A new report that claims tolls would hurt the economy of the I-80 corridor shouldn't derail Pennsylvania's effort to win federal approval to do that.

Two years ago, the legislature approved tolling I-80 to help pay for transportation costs. But opponents of the plan recently aired a study that they are using to support their concerns.

The report, produced by an associate economics professor at Grove City College, concluded that tolls would harm businesses in that region, including manufacturers and farms. It also contended that accidents on other roads might increase as drivers use them to avoid the tolls.

State transportation officials should address those concerns in their own economic impact study, which will be completed next month. If there are ways to mitigate potential problems, such as improving alternate roads or adjusting the distances between toll booths, those options certainly should be pursued.

But the objections raised should not become a death knell for tolls on I-80. The plan remains a sensible proposal for raising money for the state's transportation needs.
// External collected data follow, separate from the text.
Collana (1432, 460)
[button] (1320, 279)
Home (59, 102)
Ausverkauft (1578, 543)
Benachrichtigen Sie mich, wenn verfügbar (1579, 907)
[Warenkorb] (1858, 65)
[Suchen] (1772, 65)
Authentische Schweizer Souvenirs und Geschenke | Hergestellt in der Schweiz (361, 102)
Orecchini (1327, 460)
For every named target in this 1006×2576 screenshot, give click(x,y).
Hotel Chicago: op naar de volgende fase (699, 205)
Without it, state funding for roads, bridges, and mass transit would be cut in half by next July.

Turnpike officials are planning to resubmit their application for tolls on I-80 to the Federal Highway Administration within the next few weeks. The federal agency turned down the bid in September 2008. Among other issues, the FHWA said the state needed to show that toll money from I-80 would be used only for improvements on that highway.
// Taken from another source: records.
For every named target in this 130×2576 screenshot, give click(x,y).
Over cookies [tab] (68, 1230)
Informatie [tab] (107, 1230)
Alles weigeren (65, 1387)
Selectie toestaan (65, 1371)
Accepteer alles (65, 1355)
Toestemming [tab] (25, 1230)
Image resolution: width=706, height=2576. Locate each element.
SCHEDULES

The state's original plan had been to use some of the toll money for other highway needs, but the proposal certainly didn't shortchange I-80. It called for spending $250 million per year for 10 years on capital improvements for the interstate. PennDOT currently spends about $60 million per year on I-80.
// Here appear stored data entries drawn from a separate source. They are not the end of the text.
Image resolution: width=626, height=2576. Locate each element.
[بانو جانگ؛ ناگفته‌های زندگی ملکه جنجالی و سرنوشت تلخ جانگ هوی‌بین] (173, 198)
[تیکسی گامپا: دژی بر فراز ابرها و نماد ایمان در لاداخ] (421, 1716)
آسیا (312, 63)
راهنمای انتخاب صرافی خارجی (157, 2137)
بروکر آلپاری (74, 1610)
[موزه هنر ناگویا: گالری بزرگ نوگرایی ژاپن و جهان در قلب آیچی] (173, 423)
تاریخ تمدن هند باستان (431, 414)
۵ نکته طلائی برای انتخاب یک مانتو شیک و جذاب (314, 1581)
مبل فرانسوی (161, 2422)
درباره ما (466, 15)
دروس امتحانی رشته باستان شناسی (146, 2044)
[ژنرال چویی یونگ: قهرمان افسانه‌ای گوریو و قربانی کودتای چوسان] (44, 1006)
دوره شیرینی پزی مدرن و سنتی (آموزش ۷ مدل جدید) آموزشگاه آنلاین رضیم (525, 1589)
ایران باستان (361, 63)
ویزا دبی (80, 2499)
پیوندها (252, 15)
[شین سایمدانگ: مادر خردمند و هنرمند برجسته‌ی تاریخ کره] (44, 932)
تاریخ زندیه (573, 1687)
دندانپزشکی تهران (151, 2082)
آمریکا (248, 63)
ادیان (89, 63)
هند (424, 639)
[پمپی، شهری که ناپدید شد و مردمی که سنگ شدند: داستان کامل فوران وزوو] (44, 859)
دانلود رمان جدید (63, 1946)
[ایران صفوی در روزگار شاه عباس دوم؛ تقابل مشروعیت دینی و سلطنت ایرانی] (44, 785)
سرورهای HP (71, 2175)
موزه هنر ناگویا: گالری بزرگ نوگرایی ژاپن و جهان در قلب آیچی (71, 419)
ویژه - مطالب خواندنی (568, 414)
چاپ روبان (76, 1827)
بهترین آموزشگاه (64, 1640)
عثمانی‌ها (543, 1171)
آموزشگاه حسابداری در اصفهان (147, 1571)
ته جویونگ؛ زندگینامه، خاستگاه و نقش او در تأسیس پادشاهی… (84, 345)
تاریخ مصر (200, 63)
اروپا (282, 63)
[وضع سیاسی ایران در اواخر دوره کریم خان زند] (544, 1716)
A lingering objection to tolling I-80 is the mistaken belief that the money would pay for mass transit in Philadelphia and Pittsburgh. It's not true. Act 44 does provide funding for 73 transit agencies around the state, from Centre County to SEPTA. But that money comes from Turnpike tolls, two-thirds of which are collected around Philadelphia, Pittsburgh, and Harrisburg.

Rejecting the I-80 toll plan would be a huge setback for transportation statewide. The Turnpike Commission's payments to PennDOT would be cut from $900 million to $450 million, and contributions for capital improvements would be eliminated.

That scenario would send state legislators scrambling once again to fund the state's rising transportation demands - in an election year. Given the recently concluded budget fiasco, the prospects of raising new revenue for transportation next year would be dim.

The state's federal representatives should be working together on behalf of the tolling plan.